Business groups opposed to the tax say it would add nearly $30 a year per individual in health insurance costs. Democrats pushing the bill say the $50 million generated by the tax would be used to subsidize health insurance that’s out of reach on the Obamacare exchange.
The letter was signed by two dozen business groups, including the Connecticut Business & Industry Association, National Federation of Independent Business, Connecticut Restaurant Association, Connecticut Food Association, Connecticut Construction Industry Association and Connecticut Farm Bureau.

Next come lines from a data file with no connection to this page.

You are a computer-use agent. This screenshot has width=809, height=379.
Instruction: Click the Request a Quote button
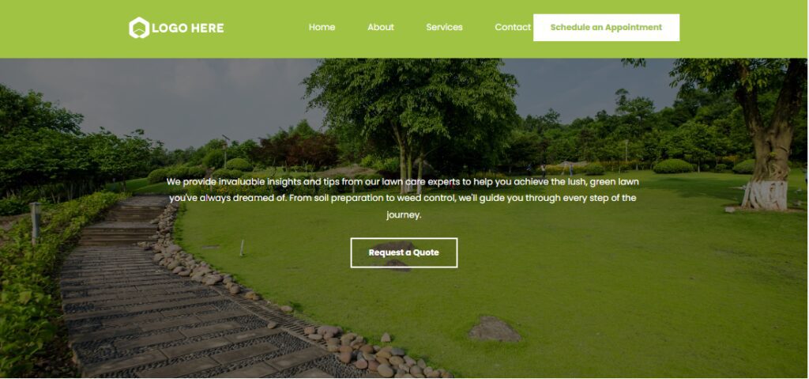point(404,253)
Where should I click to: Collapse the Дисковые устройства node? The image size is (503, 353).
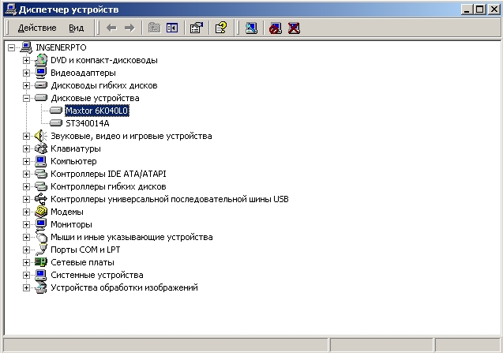pyautogui.click(x=27, y=98)
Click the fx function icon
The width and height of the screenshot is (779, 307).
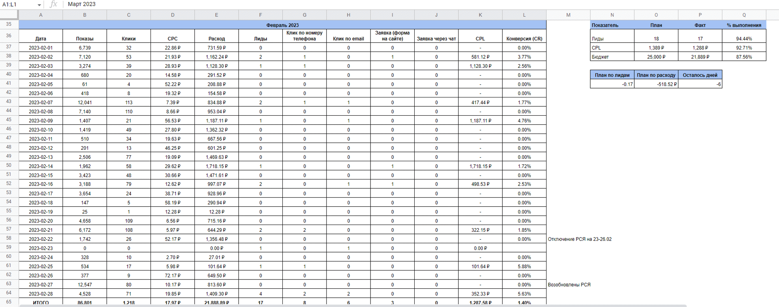click(x=53, y=4)
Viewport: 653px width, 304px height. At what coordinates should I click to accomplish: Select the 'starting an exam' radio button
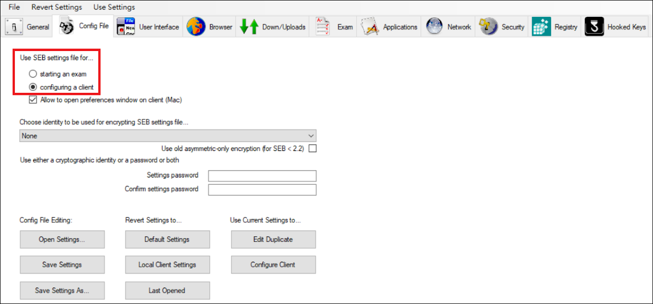(33, 74)
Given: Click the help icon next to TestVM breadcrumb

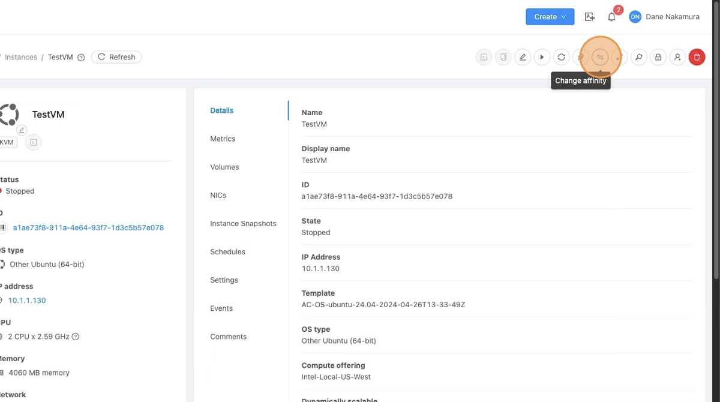Looking at the screenshot, I should pyautogui.click(x=81, y=58).
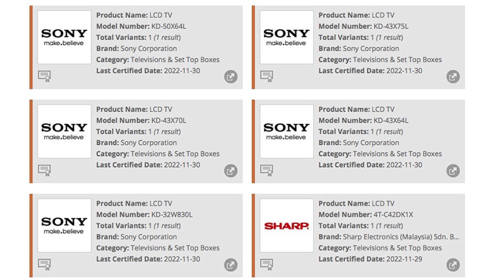Click Sharp Electronics (Malaysia) brand name
The image size is (494, 280).
(x=401, y=237)
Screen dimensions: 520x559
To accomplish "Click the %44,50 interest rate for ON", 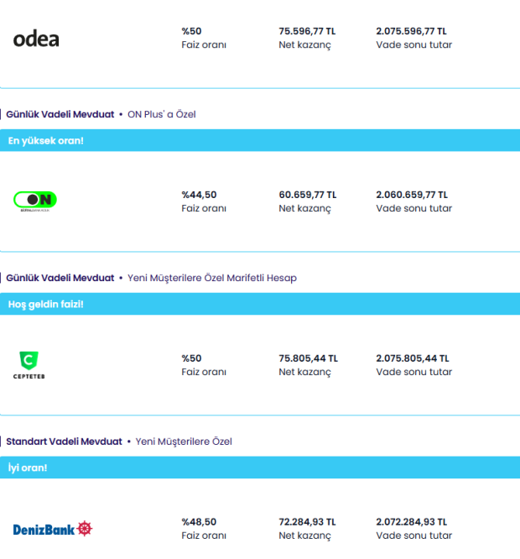I will click(199, 195).
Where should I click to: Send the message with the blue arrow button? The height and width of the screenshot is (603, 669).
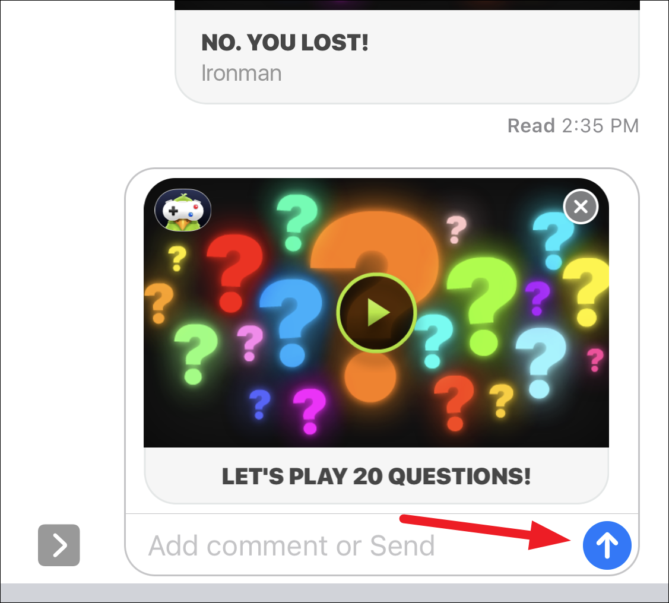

It could be more difficult to stop the proposed tax than to force legislators to strip out a so-called public option that would have expanded a municipal insurance pool to include small businesses, nonprofits and individuals.
Lamont opposed the so-called public option, but has supported the health insurance tax. Supporters say that because Congress has halted a $300 million industry tax, a state tax of $50 million is a reasonable way to make health care more affordable.
Businesses say congressional action provided $500 in savings for the average worker covered by a family health insurance plan and premiums in Connecticut because the $300 million federal tax was eliminated.
“We respectfully ask that you protect those dollars saved, recognizing that reinstitution of even a portion of the HIT tax will only drive up costs in our state,” businesses told Lamont and legislators.
Federal money coming to Connecticut includes $85 million for expanded health care subsidies on the exchange, businesses told Lamont and lawmakers.
“We do not need to implement an additional tax that will restrict health care coverage for Connecticut’s working class and create greater economic uncertainty,” they said.
Rep. Kerry Wood, a moderate Democrat who co-chairs the legislature’s insurance committee, said the tax “absolutely’’ should be dropped before the General Assembly adjourns June 9. The $85 million over two years in coronavirus stimulus money has helped eliminate the need for the public option, she said.